» Task to carry out: For the data that follows, report how many lines contain the word "computer", and nothing else.

» Study material:
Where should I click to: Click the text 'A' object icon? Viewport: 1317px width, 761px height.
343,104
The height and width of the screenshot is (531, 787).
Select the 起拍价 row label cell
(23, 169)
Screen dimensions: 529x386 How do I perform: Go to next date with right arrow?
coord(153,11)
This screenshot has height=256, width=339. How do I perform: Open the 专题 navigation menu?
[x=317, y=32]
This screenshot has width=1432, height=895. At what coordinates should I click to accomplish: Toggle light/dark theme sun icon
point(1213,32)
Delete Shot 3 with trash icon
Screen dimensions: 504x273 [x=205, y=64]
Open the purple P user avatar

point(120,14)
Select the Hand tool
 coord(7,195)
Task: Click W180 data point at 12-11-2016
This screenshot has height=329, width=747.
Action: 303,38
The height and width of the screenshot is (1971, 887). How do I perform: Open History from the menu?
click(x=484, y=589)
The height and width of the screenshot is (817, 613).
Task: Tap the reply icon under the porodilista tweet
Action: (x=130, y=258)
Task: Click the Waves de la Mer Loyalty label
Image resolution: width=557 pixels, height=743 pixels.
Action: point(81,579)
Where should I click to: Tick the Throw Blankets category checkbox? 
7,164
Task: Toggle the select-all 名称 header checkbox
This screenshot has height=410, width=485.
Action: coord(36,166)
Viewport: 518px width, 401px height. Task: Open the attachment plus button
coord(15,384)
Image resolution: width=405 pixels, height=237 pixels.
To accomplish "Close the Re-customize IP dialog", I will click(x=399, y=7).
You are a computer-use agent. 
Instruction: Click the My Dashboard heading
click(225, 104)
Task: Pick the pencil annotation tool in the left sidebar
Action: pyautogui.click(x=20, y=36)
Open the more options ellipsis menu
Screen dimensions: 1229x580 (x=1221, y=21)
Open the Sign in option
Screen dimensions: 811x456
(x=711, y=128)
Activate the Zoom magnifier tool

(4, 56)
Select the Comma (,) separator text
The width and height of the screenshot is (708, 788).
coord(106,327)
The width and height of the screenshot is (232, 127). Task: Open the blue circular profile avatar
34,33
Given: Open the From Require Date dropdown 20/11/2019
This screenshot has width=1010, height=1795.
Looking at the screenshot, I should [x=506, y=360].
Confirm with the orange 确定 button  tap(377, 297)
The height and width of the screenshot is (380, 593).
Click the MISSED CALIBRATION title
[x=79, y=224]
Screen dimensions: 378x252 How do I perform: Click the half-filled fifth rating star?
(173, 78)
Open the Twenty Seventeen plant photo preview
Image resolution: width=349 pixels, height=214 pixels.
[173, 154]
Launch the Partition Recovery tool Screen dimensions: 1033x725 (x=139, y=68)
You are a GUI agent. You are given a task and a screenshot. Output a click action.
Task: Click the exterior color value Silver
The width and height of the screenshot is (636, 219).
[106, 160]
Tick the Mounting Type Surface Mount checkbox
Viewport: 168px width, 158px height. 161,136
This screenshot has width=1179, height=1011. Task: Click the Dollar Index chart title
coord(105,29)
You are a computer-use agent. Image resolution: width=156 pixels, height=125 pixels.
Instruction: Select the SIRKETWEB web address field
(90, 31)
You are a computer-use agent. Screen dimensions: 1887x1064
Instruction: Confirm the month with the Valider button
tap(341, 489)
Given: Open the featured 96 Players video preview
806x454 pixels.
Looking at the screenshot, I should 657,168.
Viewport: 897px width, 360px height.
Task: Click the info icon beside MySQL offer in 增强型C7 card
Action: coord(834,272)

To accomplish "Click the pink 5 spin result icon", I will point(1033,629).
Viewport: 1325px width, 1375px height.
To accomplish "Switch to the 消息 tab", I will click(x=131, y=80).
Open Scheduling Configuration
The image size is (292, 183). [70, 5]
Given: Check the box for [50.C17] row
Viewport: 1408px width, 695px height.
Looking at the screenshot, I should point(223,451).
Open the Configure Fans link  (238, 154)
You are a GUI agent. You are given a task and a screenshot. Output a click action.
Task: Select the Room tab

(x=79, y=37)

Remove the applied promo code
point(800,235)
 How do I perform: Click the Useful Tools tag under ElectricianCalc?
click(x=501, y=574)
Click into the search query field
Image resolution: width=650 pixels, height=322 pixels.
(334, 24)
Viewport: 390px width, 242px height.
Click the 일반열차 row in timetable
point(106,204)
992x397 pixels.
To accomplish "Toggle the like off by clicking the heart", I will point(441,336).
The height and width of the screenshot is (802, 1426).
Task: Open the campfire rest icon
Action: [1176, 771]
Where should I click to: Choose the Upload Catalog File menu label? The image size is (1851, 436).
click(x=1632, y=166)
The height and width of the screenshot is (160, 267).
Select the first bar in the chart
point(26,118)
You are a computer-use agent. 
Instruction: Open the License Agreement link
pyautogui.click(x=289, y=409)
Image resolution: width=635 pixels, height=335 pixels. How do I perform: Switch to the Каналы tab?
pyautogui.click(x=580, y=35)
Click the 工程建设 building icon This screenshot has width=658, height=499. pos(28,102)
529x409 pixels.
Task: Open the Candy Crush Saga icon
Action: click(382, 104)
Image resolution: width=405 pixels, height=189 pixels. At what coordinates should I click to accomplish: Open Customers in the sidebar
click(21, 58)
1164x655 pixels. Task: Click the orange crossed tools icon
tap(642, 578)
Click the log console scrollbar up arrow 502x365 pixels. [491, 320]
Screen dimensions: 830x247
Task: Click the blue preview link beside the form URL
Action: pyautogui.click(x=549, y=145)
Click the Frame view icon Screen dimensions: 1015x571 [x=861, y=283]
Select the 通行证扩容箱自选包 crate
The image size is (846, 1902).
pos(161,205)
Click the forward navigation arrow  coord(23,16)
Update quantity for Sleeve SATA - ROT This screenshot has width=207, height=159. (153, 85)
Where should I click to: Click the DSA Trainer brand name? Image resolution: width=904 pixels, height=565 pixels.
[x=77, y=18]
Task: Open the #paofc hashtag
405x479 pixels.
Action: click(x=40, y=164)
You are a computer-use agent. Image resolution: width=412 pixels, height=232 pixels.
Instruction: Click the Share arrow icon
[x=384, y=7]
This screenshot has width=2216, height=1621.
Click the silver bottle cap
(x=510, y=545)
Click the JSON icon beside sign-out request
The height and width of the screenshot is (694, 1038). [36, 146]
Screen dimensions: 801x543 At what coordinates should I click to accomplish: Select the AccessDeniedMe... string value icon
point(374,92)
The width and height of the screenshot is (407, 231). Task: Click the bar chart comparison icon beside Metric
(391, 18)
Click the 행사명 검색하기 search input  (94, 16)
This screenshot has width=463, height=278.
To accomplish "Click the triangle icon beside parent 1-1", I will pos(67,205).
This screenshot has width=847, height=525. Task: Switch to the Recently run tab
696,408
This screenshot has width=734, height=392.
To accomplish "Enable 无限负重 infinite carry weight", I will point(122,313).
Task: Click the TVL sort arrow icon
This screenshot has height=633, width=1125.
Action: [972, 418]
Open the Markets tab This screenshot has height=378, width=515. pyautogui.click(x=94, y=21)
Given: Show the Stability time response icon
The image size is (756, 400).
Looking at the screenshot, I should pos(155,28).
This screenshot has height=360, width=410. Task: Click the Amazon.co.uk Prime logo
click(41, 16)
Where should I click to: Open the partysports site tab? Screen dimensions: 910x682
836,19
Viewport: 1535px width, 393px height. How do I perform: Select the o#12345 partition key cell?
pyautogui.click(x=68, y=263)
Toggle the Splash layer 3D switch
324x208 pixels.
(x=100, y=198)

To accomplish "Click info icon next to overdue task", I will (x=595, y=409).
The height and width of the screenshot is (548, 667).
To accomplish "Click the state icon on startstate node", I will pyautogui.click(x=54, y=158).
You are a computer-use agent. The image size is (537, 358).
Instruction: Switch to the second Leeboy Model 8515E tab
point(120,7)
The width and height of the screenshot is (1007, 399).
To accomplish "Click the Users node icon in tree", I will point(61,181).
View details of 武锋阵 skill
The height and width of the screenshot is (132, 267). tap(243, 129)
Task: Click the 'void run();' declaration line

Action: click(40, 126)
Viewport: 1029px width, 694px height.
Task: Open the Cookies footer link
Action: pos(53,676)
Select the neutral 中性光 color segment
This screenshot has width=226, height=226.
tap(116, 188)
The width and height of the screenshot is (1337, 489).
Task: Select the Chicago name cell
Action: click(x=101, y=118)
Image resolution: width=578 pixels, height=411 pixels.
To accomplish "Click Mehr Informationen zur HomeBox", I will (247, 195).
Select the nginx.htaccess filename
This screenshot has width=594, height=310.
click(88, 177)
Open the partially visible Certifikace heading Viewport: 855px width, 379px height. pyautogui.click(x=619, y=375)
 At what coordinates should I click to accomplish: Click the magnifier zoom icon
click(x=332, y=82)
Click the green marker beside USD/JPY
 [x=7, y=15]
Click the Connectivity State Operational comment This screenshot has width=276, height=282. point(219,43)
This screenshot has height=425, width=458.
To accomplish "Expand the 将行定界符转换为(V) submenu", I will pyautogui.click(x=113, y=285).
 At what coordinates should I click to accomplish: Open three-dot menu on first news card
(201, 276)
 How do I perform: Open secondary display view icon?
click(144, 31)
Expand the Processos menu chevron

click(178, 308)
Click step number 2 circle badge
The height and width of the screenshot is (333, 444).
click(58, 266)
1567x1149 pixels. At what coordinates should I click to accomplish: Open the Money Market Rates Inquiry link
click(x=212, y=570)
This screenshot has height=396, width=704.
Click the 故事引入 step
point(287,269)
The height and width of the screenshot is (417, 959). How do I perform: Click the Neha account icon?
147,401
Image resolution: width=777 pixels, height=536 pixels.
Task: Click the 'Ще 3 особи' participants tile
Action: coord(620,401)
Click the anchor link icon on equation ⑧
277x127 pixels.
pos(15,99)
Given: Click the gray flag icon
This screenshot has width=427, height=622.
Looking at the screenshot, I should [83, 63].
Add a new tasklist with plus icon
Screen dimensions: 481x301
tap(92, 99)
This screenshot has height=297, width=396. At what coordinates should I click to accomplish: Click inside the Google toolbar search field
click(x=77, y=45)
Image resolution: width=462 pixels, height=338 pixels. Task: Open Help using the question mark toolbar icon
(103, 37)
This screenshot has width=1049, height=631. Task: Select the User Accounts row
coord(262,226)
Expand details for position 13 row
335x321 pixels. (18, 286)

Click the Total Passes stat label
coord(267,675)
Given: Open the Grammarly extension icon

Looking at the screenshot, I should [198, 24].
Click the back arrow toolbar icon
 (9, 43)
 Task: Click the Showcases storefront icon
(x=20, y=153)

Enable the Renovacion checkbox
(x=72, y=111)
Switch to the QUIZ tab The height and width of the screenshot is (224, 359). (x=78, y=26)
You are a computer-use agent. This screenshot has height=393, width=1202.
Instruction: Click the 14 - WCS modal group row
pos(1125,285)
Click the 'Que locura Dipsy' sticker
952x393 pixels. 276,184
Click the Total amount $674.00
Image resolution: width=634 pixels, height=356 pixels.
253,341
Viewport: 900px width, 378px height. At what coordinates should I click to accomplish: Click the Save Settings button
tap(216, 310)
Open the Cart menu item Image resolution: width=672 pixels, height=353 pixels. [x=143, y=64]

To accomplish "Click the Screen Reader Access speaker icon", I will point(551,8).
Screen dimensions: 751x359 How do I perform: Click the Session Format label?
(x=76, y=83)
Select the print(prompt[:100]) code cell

» Task output: 7